From 1986 to 2018, he served in the Soviet Armed Forces and following the dissolution of the Soviet Union, the Russian Armed Forces.

In 2002, he graduated from the Saint Petersburg University of the Ministry of Internal Affairs of Russia.

After graduating, he began working in the government of the Leningrad Oblast as Deputy Chairman for Security. He was Deputy Chairman of the Government of the Novgorod Oblast for Housing and Public Utilities, Fuel and Energy Complex and Construction.

Valery Pikalyov worked in the Presidential Security Service of the President of Russia, responsible for the security of his residence in Novgorod Oblast.

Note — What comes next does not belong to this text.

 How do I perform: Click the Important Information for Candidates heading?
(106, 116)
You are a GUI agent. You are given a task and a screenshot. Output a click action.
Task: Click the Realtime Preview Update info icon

At a meeting of the Legislative Assembly of Saint Petersburg on November 27, 2019, Valery Pikalyov was appointed to the post of Vice Governor and head of the Administration of the Governor of Saint Petersburg.

On May 14, 2024, Prime Minister Mikhail Mishustin signed a governmental resolution appointing Valery Pikalyov as the head of the Federal Customs Service of Russia.